Targeting Trypanosoma evansi with disulphide-rich peptides derived from a phage display library

Abstract

A phage-display library was generated using a Bus thalamus scorpion toxin (BTK-2) as a peptide scaffold. BTK-2 belongs to the disulfide-rich family of proteins with pronounced structural stability due to the presence of three disulfide bridges that connects antiparallel beta-sheets and one alpha helix. Using BTK-2 as a phage display scaffold, we introduced mutations in five residues located in the alpha-helix and two residues located in the smaller loop, keeping intact the disulfide bridges to create a peptide phage-displayed library with disulfide-rich family properties. The library was subjected to in vivo and in vitro phage display selections against Trypanosoma evansi, the etiological agent of “Surra”, a disease that affects a wide range of mammals.

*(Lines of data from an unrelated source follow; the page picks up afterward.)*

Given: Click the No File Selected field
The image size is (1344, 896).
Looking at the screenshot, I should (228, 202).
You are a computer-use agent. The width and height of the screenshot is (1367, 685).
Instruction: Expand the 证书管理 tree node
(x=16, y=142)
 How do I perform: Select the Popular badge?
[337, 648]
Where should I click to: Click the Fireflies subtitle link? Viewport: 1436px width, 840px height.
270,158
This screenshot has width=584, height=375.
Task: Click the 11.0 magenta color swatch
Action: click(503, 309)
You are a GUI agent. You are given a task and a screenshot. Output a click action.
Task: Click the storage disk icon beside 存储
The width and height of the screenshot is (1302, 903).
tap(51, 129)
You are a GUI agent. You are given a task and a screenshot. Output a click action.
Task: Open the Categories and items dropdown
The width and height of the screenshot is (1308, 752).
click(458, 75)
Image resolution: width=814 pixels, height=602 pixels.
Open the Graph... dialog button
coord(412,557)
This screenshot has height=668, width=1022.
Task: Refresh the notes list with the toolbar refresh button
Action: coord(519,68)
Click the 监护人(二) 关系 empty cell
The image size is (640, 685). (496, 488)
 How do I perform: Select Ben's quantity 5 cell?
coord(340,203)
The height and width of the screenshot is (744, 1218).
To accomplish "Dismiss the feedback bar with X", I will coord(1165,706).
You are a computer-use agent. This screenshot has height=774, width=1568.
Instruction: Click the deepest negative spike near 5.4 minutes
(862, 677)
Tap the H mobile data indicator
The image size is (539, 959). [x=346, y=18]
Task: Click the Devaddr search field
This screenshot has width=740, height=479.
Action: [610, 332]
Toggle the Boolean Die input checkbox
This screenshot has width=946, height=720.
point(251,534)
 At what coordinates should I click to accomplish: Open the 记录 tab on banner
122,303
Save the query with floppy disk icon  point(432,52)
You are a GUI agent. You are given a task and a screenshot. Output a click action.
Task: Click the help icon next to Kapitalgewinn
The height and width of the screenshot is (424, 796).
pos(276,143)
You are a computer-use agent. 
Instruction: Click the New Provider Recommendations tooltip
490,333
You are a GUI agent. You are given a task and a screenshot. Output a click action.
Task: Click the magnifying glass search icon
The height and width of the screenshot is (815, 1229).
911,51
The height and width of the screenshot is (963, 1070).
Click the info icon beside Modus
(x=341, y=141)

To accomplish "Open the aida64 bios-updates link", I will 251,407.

The development of T. evansi specific biomarkers is essential to improve diagnostic methods and epidemiological studies leading to a more accurate clinical decision for the treatment of this disease of economic impact for commercial livestock production.In this study, we identified two disulfide-rich peptides targeting T. evansi parasites. Further specificity studies are necessary to investigate the potential of selected peptides as new biomarkers to aid diagnostic and treatment procedures of T. evansi infections.